Only months earlier, President Obama stated in a news conference that if the United States intelligence community detected the movement of Syrian chemical weapons from storage depots, he would be inclined to take action to preclude the Syrian regime's use of the weapons.

Syrian President Bashar al-Asad in effect called his bluff in August by not only moving chemical weapons from their depots, but actually firing them from garrisons of the Republican Guard atop a mountain overlooking Damascus. (See my articles on these attacks: Syrian Chemical Weapons Strikes - Random Attacks or Viable Military Targets?, and Syria: United Nations report does not blame the regime for chemical weapons use - really?)

Although it appeared that President Obama was waffling in his decision to take the military action he had threatened, his advisers warned him that what remained of his credibility was at stake. Reluctantly, he ordered the Pentagon to ready military strikes on Syrian chemical warfare facilities. However, our generally ineffectual Secretary of State John Kerry made an off-hand comment at a news conference that the Syrians could avert American retaliation by giving up their stockpile of chemical weapons.

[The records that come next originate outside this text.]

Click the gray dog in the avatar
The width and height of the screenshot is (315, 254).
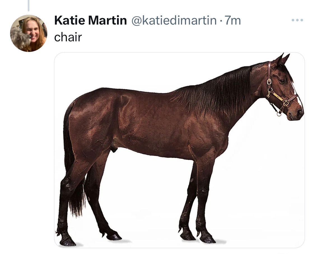tap(20, 39)
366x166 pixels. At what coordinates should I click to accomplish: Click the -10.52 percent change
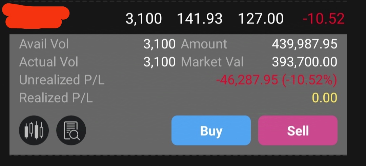click(324, 19)
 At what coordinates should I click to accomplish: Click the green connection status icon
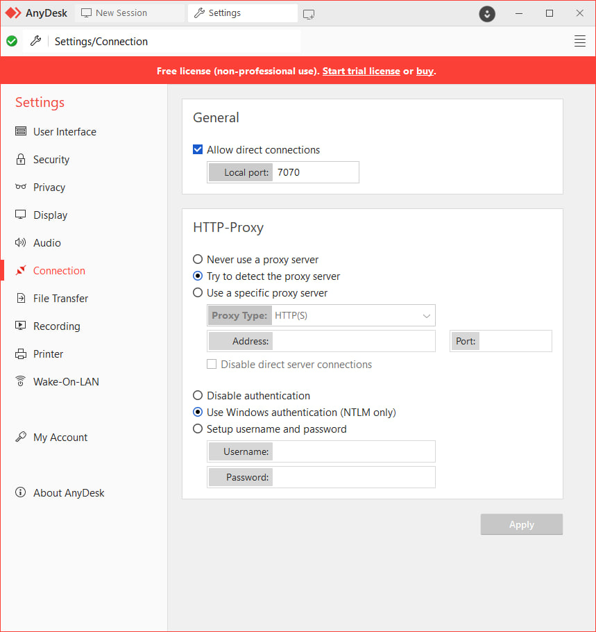(x=12, y=42)
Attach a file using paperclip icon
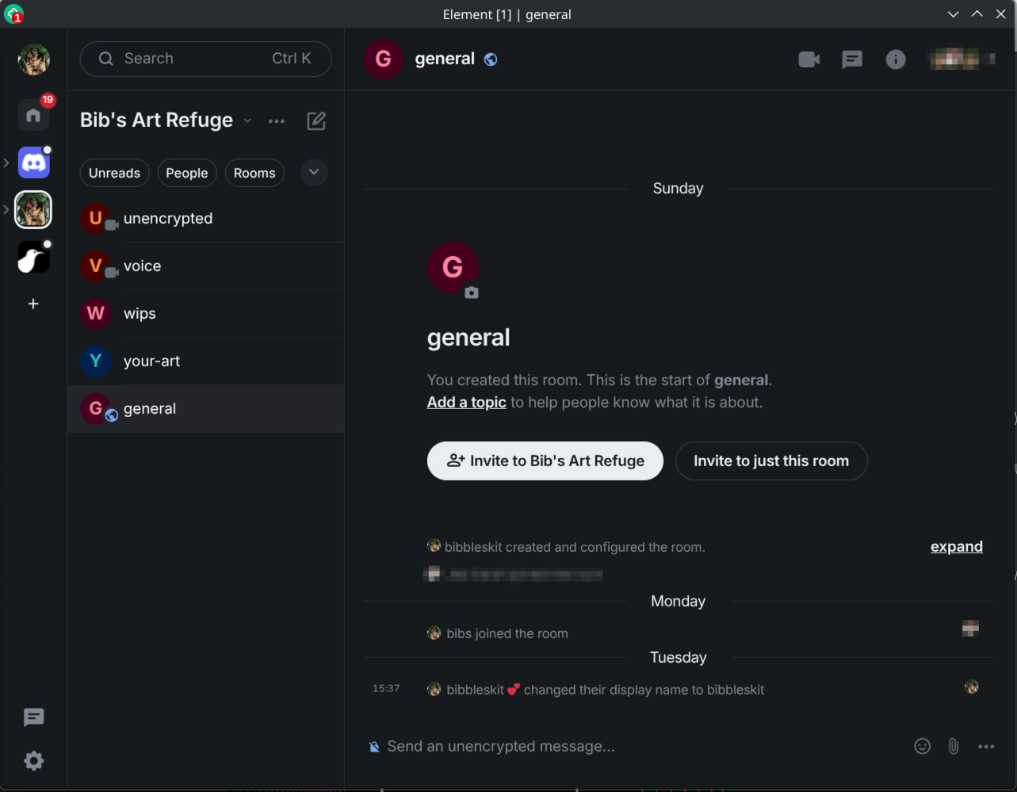The height and width of the screenshot is (792, 1017). 954,746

Anyone* who has ever worked or lived in Syria got a chuckle out of the thought that the regime of Bashar al-Asad would give up his chemical weapons. Syria maintains its chemical weapons arsenal and delivery systems to provide a deterrent against an attack by the vastly-superior (and nuclear-equipped) Israeli armed forces. Its ballistic missiles and squadron of SU-24 (NATO: FENCER) fighter-bombers can deliver chemical weapons virtually anywhere in Israel.

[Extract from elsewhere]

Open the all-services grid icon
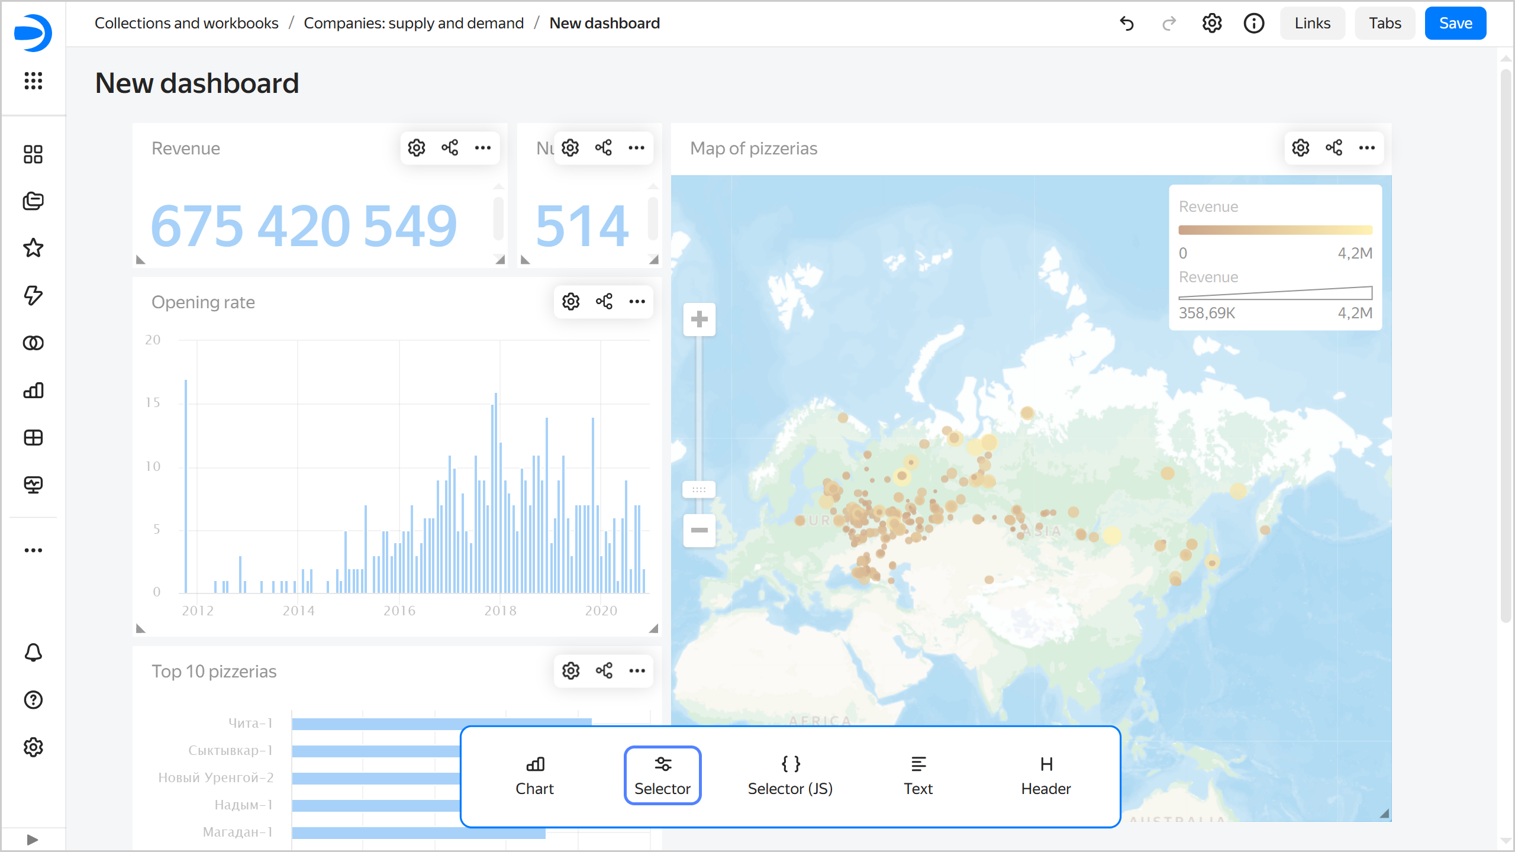 tap(33, 80)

The thought that the Syrians would give up their chemical weapons arsenal was, and remains, ludicrous. However, the Syrians' primary sponsor - Russia - saw an opportunity to back Kerry and the United States into a corner. The Russians announced that they had brokered a deal in which the Syrians would give up their chemical weapons in return for an American commitment to call off impending military action against Syria. Obama jumped at the chance.

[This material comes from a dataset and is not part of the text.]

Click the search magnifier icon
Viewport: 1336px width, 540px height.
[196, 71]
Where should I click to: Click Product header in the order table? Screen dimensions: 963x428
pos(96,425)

This "deal" put in motion a carefully orchestrated charade by the Russians and Syrians. Almost immediately after al-Asad's acceptance of the Russian-brokered agreement, there were numerous flights of Syrian Air Force IL-76 (NATO: CANDID) heavy transport aircraft between Syria and Iran. One has to wonder about the cargo of these sorties that occurred days after the Syrians agreed to surrender their chemical weapons.

The Syrians did surrender tons of chemical weapons and precursor chemicals, including artillery shells and aerial bombs, to the United Nations organization tasked with the implementation of the removal and destruction of the Syrian chemical arsenal.

However, at no time did the Syrians surrender any warheads designed for their arsenal of Russian, Iranian and North Korean ballistic missiles, missiles that can range virtually any spot in Israel. I think it safe to assume that these warheads are now located either at a location in Syria considered to be safe, or have been moved to safe haven in Iran, or a combination of both.

So now in the early summer of 2015, American intelligence issues a warning that the Syrian regime may be contemplating the use of chemical weapons. Is anyone asking where these chemical weapons came from? Was there not a huge victory lap in 2013 as Syria agreed to rid itself of chemical weapons?

Is any one going to be held accountable for being so gullible as to believe that the Syrians were going to surrender their entire chemical weapons arsenal? Or was it all a charade on both sides to give the Obama Administration an out from having to follow up on a "red line?"

* From 1992 to 1995, I served as the Air Attaché to the U.S. Embassy in Damascus. It was part of my brief to monitor the capabilities of the Syrian armed forces, including their chemical warfare capabilities.